The purchase by Malaysia's Global Telecommunications Holdings NV ended the largest single investment in Sri Lanka by a Japanese firm.
Global, which also owns Maxis Communications of Malaysia, bought the shares at 50.50 rupees (47 US cents) each making it the biggest single transaction ever conducted on the stock exchange, CSE officials said.
Sri Lanka Telecom shares had traded at about 40 rupees before the sale was announced and rose 15.8% to 48.00 rupees in intraday trade Tuesday on a statement by Global Telecommunications it would be willing to buyout the remaining shareholders at 50.50 rupees.
Sri Lanka Telecom, was privatized in 1997, when the government sold a third of the company to NTT for $225 million. The government retains 49.5% of SLT, with the balance held by the public and employees.
"That means NTT makes a capital gain of 75 million dollars after 10 years," Arjuna Dassanayake from DFCC Stockbrokers, the selling broker of the deal said.

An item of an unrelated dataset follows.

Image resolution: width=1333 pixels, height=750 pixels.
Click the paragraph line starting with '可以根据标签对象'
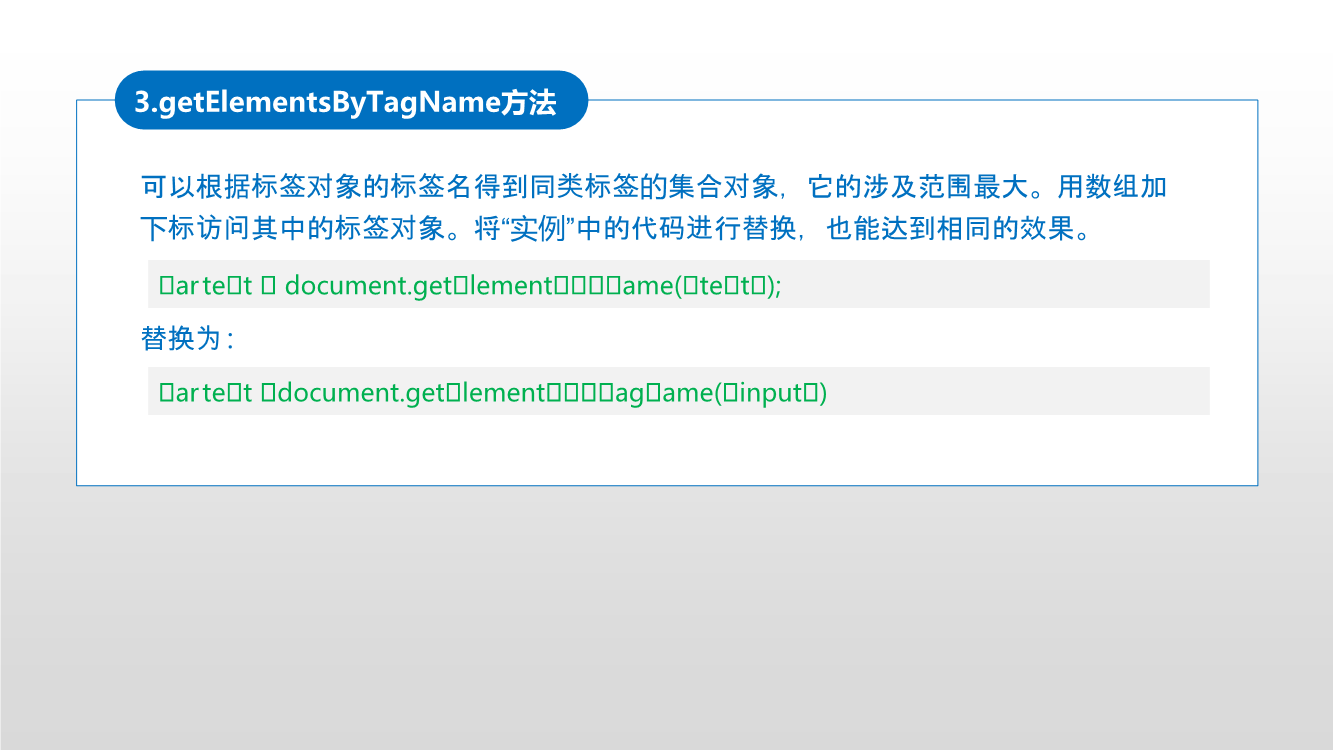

Tuesday's deal took more than a year to conclude, after a lawmaker from the ruling People's Alliance party petitioned the Supreme Court to stop the transaction.
In March, the Supreme Court ruled that the sale was between two private parties and the state had no role in it. However, the court ordered that any change in the management must be through a transparent process.
Sri Lanka Telecoms net profit rose by a lower-than-expected four percent in 2007 to $52.25 million as tariff cuts in its final quarter hurt earnings. The company also controls 16% of the country's cellular market.
Japan is the biggest aid donor to Sri Lanka and a key player in a moribund peace process to end decades-long separatist conflict.